These include its website Journal of Nursing Leadership (JNL), chatbot Ask Nursing Times, AI-powered data suite Nursing Insights, which allows nurses to compare trusts, and its Continuing Professional Development (CPD) units, which are online learning tools.
JNL and Nursing Insights were both launched this year.
Yet to launch are an app and an event based around “influencers in the profession”.
Ask Nursing Times was launched in February 2024 and “searches the entire Nursing Times website and gives you the answer based on all of our articles”, said Ford. It has received more than 200,000 questions and was developed by Miso Technologies.
“The digital story is very positive, basically we’re trying a lot of things,” said Ford. “We’re putting money into all of that.”
Nursing Times to increase exclusive investigations
No redundancies have yet been made as a result of the print magazine closing, with resources planned to move to digital instead and JNL in particular.
Nursing Times has an eight-strong full-time editorial team, plus two part-timers. Half of the team are clinical editors, and the other half news reporters and production staff.
Ford said the brand is aiming to focus on obtaining “more exclusive investigation content”.
Ford added the title is “constantly trying to introduce new tools” to the website, “so that we keep our subscription base stable, and then hopefully start to significantly grow it again”.
Nursing Times magazine sold for £12.99 per print copy during its most recent distribution.
Nursing Times now offers a “basic digital” subscription package, not including Nursing Insights, for £62 for one year.
Its “premium digital” package, including Nursing Insights, is priced from £247 a year. Access to only Nursing Insights costs from £147 a year.
It has an “archive only” offering, excluding both new Nursing Times online content and Nursing Insights, that costs £30 per quarter.
Nursing Times is owned by Metropolis International which runs more than 40 specialist and B2B titles.
Metropolis International Group reported turnover of £13m in 2024 (down from £13.3m) and profit (EBITDA) of £905,000 (down from £1.2m in 2023).

# # # # #

• [TASK REQUIREMENTS]
a – Answer these from the Nursing Times text:
(i) Which company developed Ask Nursing Times?
(ii) What price did a print copy of Nursing Times magazine sell for during its most recent distribution?
(iii) Which company owns Nursing Times?
b – Write out the part of the Nursing Times text between "Yet to launch" and "by Miso Technologies.", inclusive.

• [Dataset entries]
# # # # #

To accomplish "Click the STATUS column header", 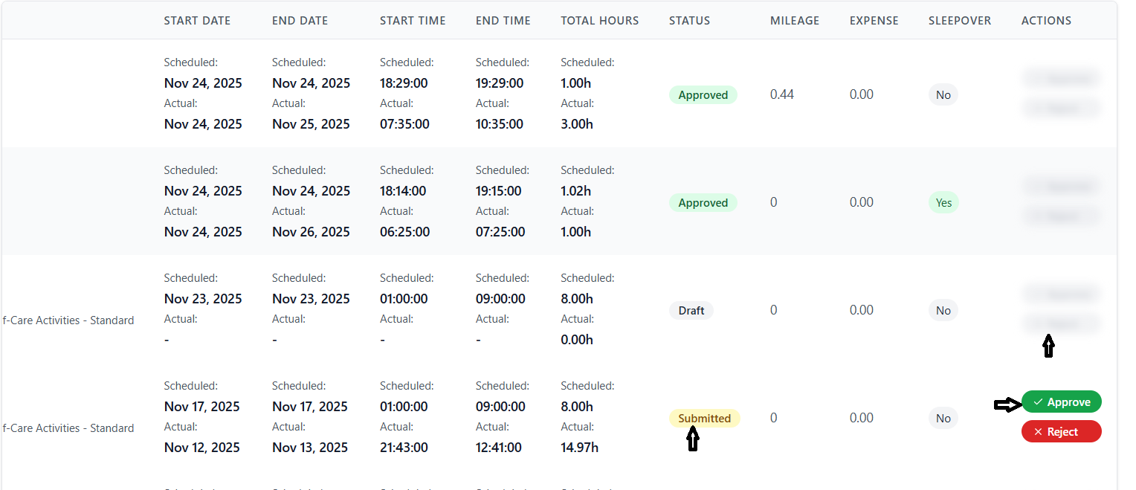I will (689, 21).
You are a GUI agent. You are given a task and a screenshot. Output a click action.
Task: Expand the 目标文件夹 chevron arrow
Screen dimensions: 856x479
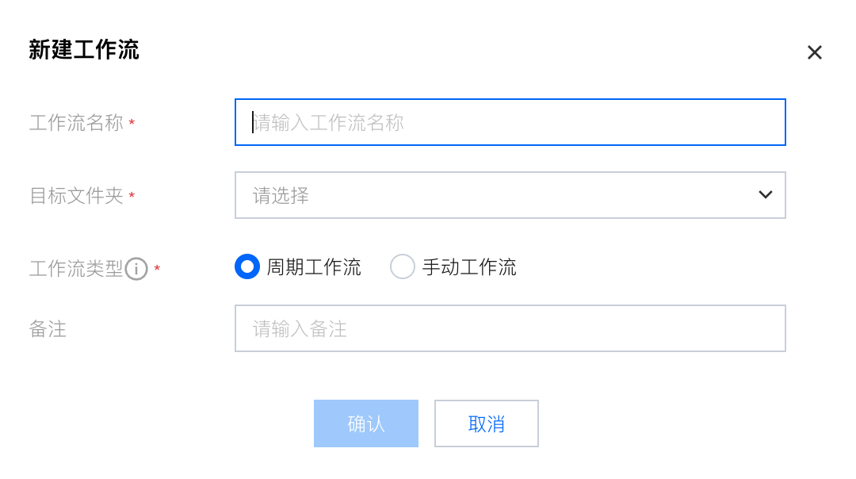pos(765,195)
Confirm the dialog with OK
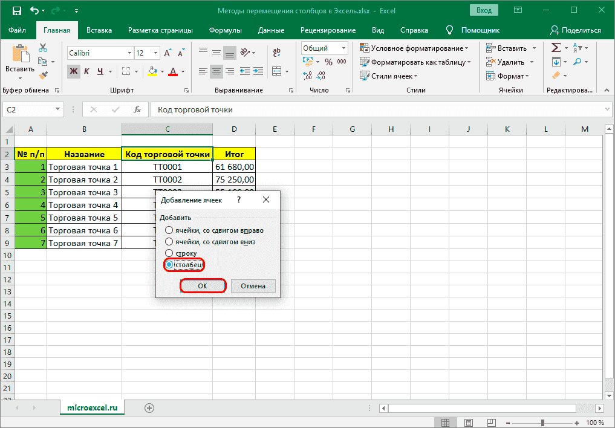The height and width of the screenshot is (428, 615). (x=203, y=285)
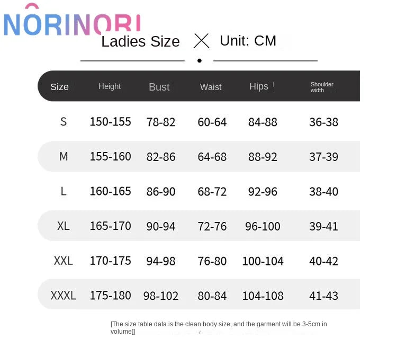Select the S size row label

64,122
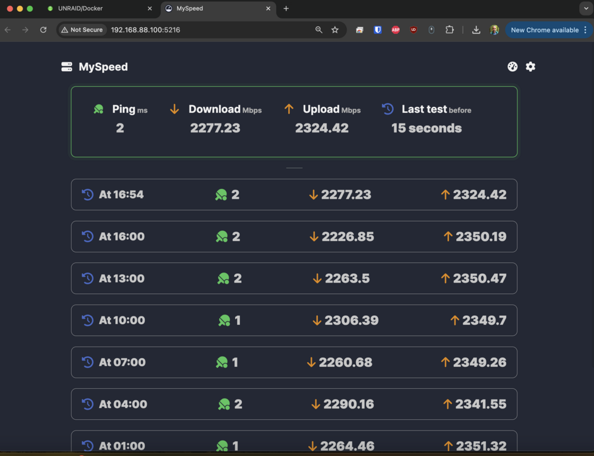
Task: Open the Adblock Plus extension icon
Action: [x=396, y=30]
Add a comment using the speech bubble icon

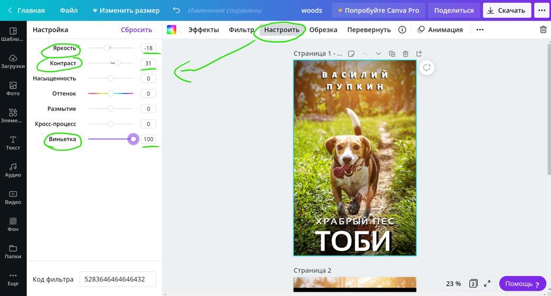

# # # # #

• [ANSWERS]
a –
(i) Miso Technologies
(ii) £12.99
(iii) Metropolis International

b –
Yet to launch are an app and an event based around “influencers in the profession”.
Ask Nursing Times was launched in February 2024 and “searches the entire Nursing Times website and gives you the answer based on all of our articles”, said Ford. It has received more than 200,000 questions and was developed by Miso Technologies.